Random thoughts. Some of them will be erotic and kink-related, but some of them won't be, and as such people might find them boring. Some will be related to personal fantasies, but some to personal experiences as well.
1 year ago. January 21, 2023 at 2:41 AM

Today is an anniversary day.  

It is exactly twenty years to the day since I left my old job.  Well, actually I was TOLD to leave it, but not because of bad performance or other incidents.  The engineering consulting company didn't have enough work coming in to keep everyone on the payroll, so that's how it was.  It was on a Friday, the third Friday in January.  It came with a sense of relief, because somehow I knew I didn't want to spend the rest of my life in that place.

The pay was low and the hours were long.  The prevailing attitude at this company was, "While others work to live, we live to work."  Now, I respect the heck out of that attitude.  There was a certain old-school mentality there; be passionate about your job, value hard work to the fullest, and these are all good things.  But what about hobbies?  Family?  Hiking in the hills?  Long bike rides after work?  Or weekend getaways into the mountains?  Hanging out with your buddies?  I guess, ultimately, I realized at one point, (probably after yet another weekend being forced to work in the office to meet an impossible deadline- and after at least five or six consecutive 12-hour days) that I am one of those "Work to live" rather than "Live to work" people.  I love my job and I will give it 110 percent while I am there, but ultimately, when it's "quittin' time," all work and no play make Jack* a dull boy.  And a lot of the old timers, grizzled old veteran engineers and designers who I worked for, couldn't understand, or even respect that. ("You gen-X slackers with your outside interests and lives outside of work..what a bunch of lazy kids!" they'd say.)

(*my real name isn't Jack, obviously.)

So I got a better job.  Better pay (there were some fast-food workers who actually made more than I did at that old job) more reasonable hours and a much better work environment overall.  And this job is the one I hope to retire at, God willing, and with any luck.  

It all reminded me of this dream I had a few years ago.  I was back at my old office, but I was trapped there. The place was an endless shifting maze of rooms and halls, with yellow carpet, ugly yellow wallpaper, and the ever-present hum of buzzing flourescent lights.  There were no windows, and seemingly no exits, and there were a few of us trapped there with me.  We would just wander endlessly through this empty office space, from room to room, hopelessly trying to find our way out. Finally we figured out that to make the exit appear, we had to just make a loop in the right direction, and hit all six conference rooms, in the right order.  And that would trigger an escape hatch.

Supplied information
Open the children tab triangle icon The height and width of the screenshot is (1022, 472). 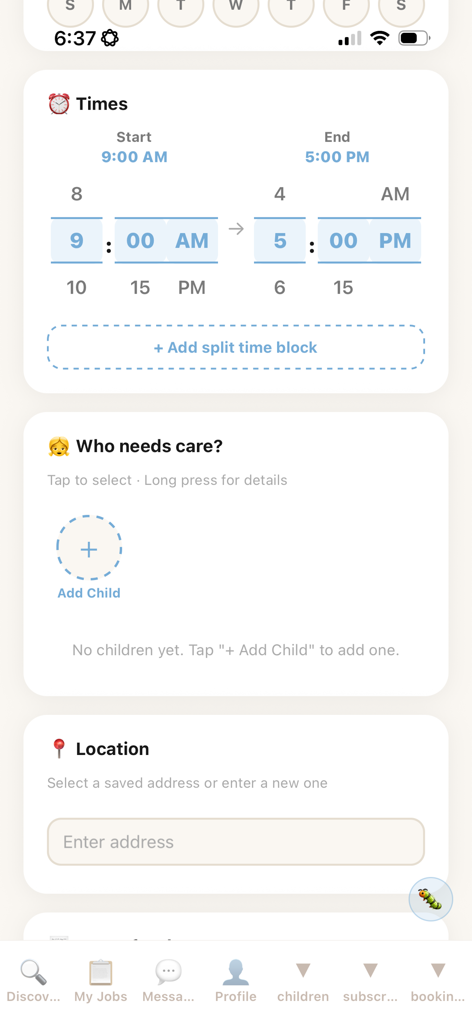pyautogui.click(x=303, y=970)
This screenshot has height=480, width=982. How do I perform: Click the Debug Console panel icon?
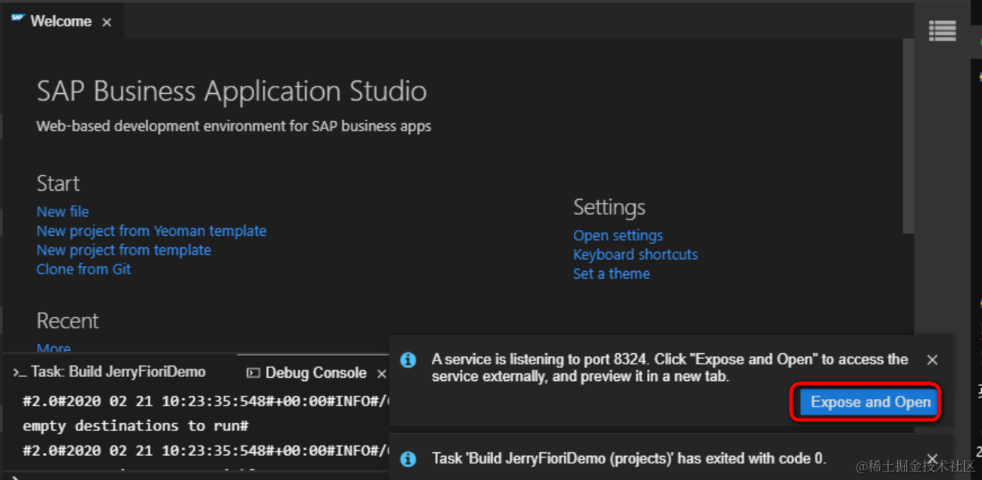point(253,373)
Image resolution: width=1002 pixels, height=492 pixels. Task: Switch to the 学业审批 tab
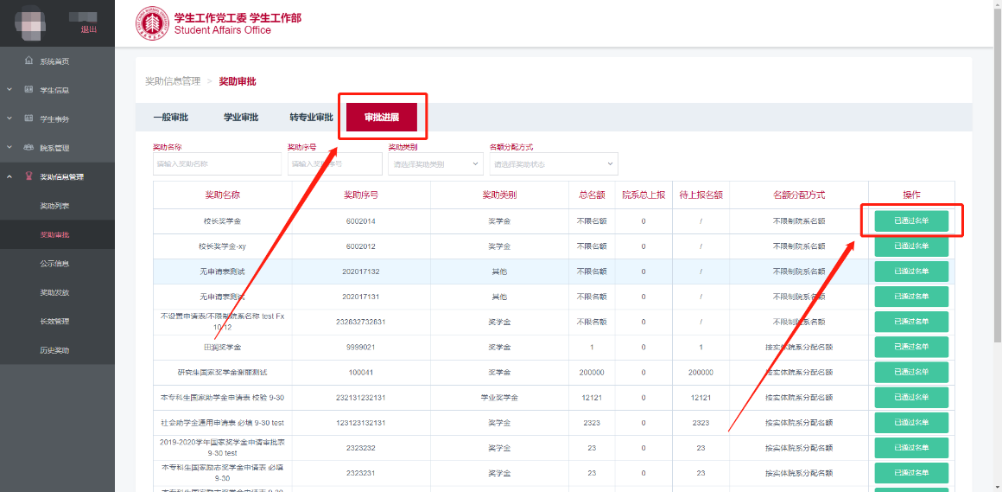[241, 118]
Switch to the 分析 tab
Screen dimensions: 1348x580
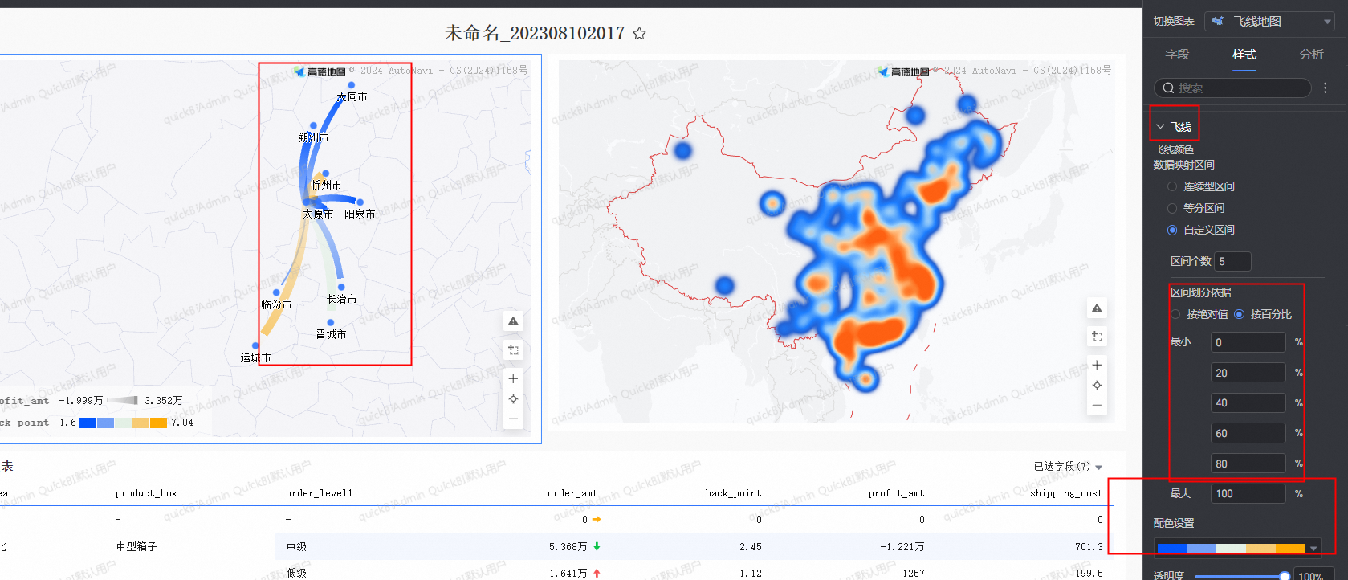point(1311,55)
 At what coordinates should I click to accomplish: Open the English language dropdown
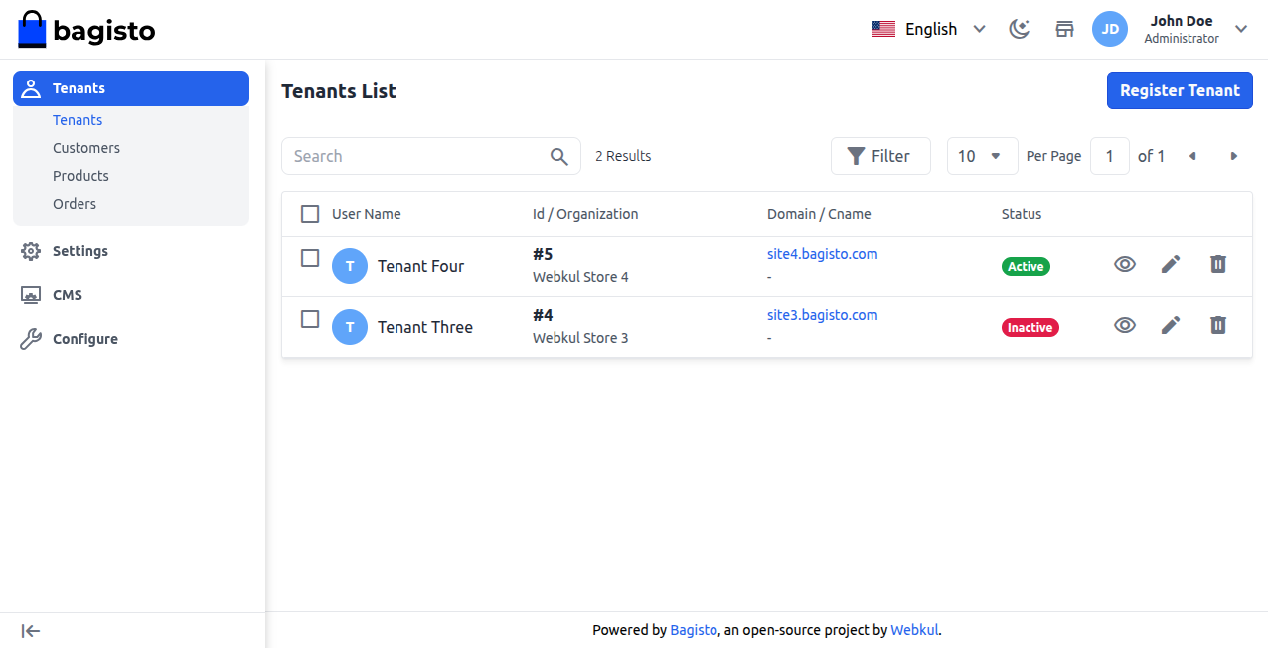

Direction 1
Arrange the records as a Markdown table with the columns Row and Line, starting at the line containing "Image resolution: width=1002" and stopping at the end of the records, with both ends included. Skip blank lines, and leave the pictures out.
Direction 2
Pick up the blog post about leaving an old job and continue it from its last sentence.
The records and the blog post come from separate sources.

Written reply 1
| Row | Line |
|---|---|
| 1 | Image resolution: width=1002 pixels, height=492 pixels. Task: Switch to the 学业审批 tab |
| 2 | [241, 118] |
| 3 | Switch to the 分析 tab |
| 4 | Screen dimensions: 1348x580 |
| 5 | point(1311,55) |
| 6 |  At what coordinates should I click to accomplish: Open the English language dropdown |

Written reply 2
Then, about a year ago, while going down a Youtube rabbit hole on a typically boring January evening, a video popped up in my Youtube recommendations.  It was a short horror film/video about a teenage filmmaker who finds himself trapped in a strange dimension, an endless empty windowless office with yellow wallpaper and carpets, and so much like my nightmare from six years ago that it was downright scary.  And the video would have disturbing enough as it was, without recalling my old dream.  I won't spoil it, but let's just say that the kid in the video discovers that the thing that is trapped there with him is something inhuman... And the setting of that video looked almost eerily like the old office building I used to work at.

In a way, being trapped in that disturbing dream-like dimension was like being trapped in a dull and dehumanizing job.  And endless series of liminal spaces, drab, empty, and seemingly with no escape, but yet with the constant and ominous feeling of background stress that something- whether it's an unexpected summons to Human Resources, or a literal monster, as in the aforementioned horror video- is stalking you.   

I am grateful to have the job I have now.  Even on bad days, when (for example) a certain designer changes the length of a certain part and I have to re-do my drawings for like the fourth time.  I am grateful to even have a job, I guess.  And for those still trapped in their own private back rooms, may they one day find the exit.